Первое, что бросилось Войцеху в глаза в маленькой гостиной Линуси, -- отрывной календарь на стене. Начинался он с завтрашнего дня, и на первом листе одинокий всадник въезжал в длинную аллею меж склонившихся над ней деревьев, теряющуюся в бескрайней дали. Черно-белые рисунки пером, печальные, но прекрасные, были на каждой страничке, но когда он попытался заглянуть в конец, Линуся накрыла его руку своей.
– - Не подглядывай, -- улыбнулась она, -- вернешься -- увидишь.
Войцех поцеловал маленькую ладошку, обнаружив на ней свежие следы алой и зеленой краски. Теперь ему стало ясно, что Линуся торопливо и смущенно прятала в рабочий сундучок при его приходе.
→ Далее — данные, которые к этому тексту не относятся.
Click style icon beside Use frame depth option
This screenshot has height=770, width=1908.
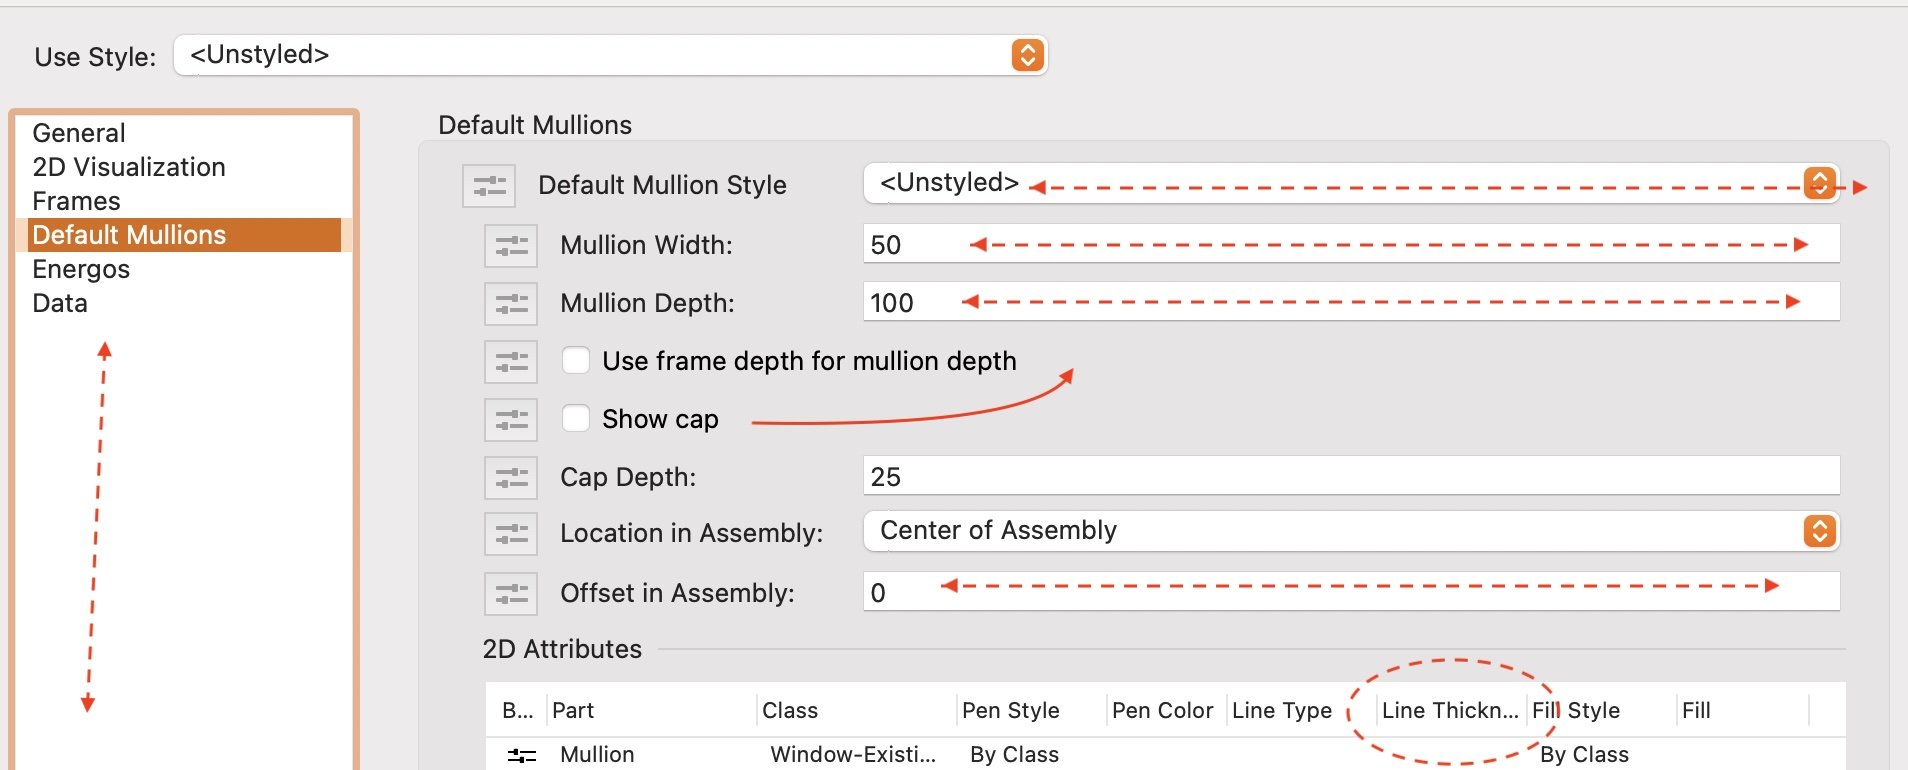coord(511,362)
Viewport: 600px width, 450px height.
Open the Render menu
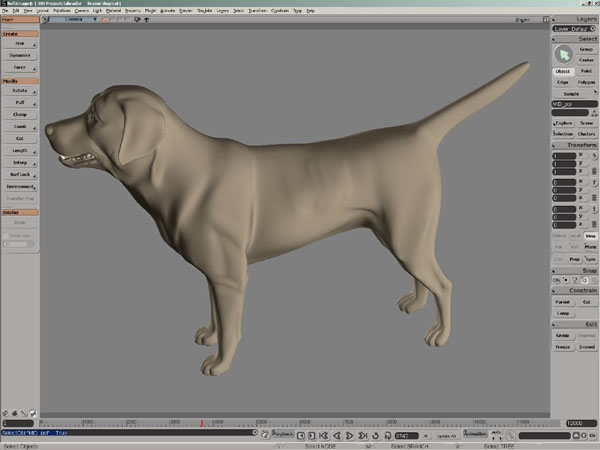pos(185,10)
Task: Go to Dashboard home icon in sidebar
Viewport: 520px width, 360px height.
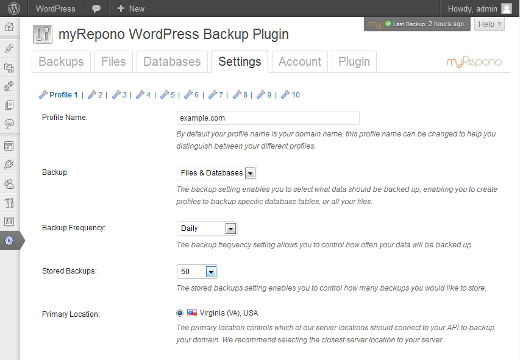Action: (9, 27)
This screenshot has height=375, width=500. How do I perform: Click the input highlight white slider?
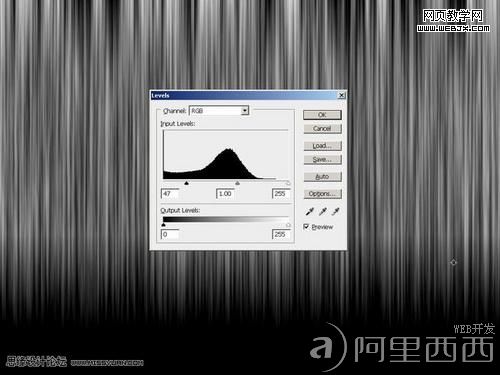point(288,183)
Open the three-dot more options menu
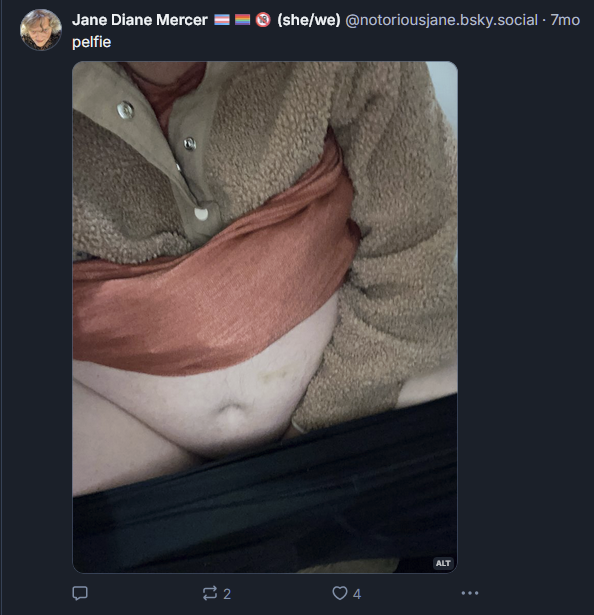Image resolution: width=594 pixels, height=615 pixels. click(470, 593)
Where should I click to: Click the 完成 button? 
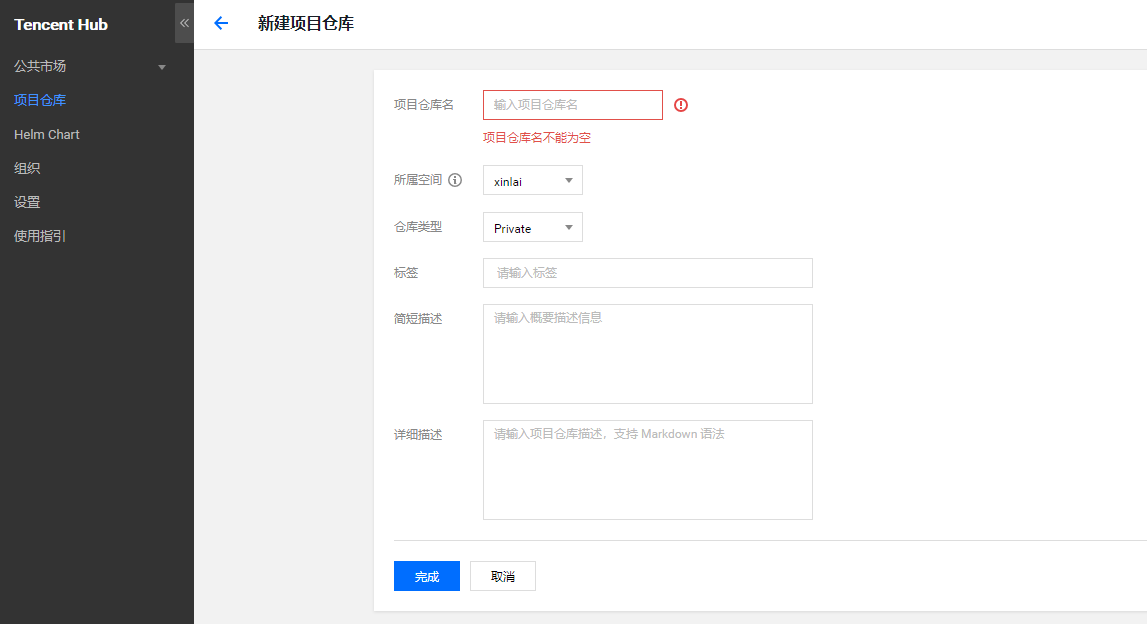point(426,576)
– - Хочешь, я тебе в письмах рисунки посылать буду?
– - опустив глаза, спросила Линуся.
– - Они, конечно...
– - Они прекрасны, -- не дал ей договорить Войцех, -- и, поверь, я бы сказал то же самое, если бы не знал художницу. Я тобой горжусь, и мне жаль, что не могу сделать для тебя того же. Разве что на барабане сыграть, говорят, у меня это неплохо выходит.
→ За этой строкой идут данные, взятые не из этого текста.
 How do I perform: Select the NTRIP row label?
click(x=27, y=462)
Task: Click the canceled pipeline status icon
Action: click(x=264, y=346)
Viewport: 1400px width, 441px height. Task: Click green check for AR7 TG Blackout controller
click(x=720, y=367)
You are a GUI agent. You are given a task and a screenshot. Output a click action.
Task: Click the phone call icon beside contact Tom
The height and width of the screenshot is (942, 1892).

– - Обзаведусь барабаном к твоему возвращению, -- рассмеялась Каролина, -- послушаем, так ли ты хорош, как говорят.
Они неторопливо поужинали вдвоем, и разговор вели о Польше и живописи, о музыке и книгах, о войне и о надеждах на новый, свободный мир. И только о грядущей разлуке говорить избегали, и оба тянули время до того часа, когда оно помчится безоглядно в последних объятиях и поцелуях.
На рассвете, после бессонной ночи, Мельчинский привел Йорика с поклажей к дверям дома в Пасси.
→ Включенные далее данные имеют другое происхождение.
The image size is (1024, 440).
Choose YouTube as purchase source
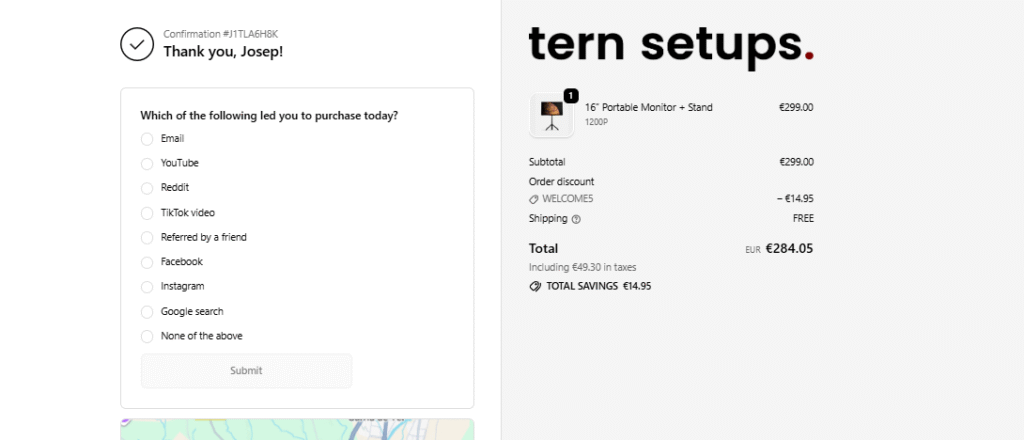coord(147,163)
– - Шесть утра, -- сказал он, глядя на серебряный брегет, -- десятое мая тысяча восемьсот четырнадцатого года. Год начался, Войтусь. Счастливого пути.
– - Я не уезжаю, -- ответил Войцех, глядя в печальное лицо Линуси, -- я еду к тебе.
Лекарство от сплина
Дорога домой затянулась почти на месяц. Коня Войцех берег, себя тоже понапрасну не утруждал, воспоминания о бешеной скачке к Лейпцигу до сих пор отдавались болью в спине. Майское солнце к полудню припекало изрядно, на полях зеленели всходы грядущего урожая, Германия трудилась в поте лица, приходя в себя после тягот военного времени. О Польше Шемет старался пока не думать, даже дорогу выбрал северную, чтобы бессильная боль не терзала сердце. Но совсем забыть о войне не получалось. В трактирах и на постоялых дворах инвалиды на деревяшке или с крюком вместо руки собирали рассказами о сражениях стариков и безусых юнцов, молодые женщины в черном с печальными глазами восседали на передках тянущихся на рынок возов, сменив не вернувшихся мужей, хлеб прошлого урожая шел пополам с мякиной.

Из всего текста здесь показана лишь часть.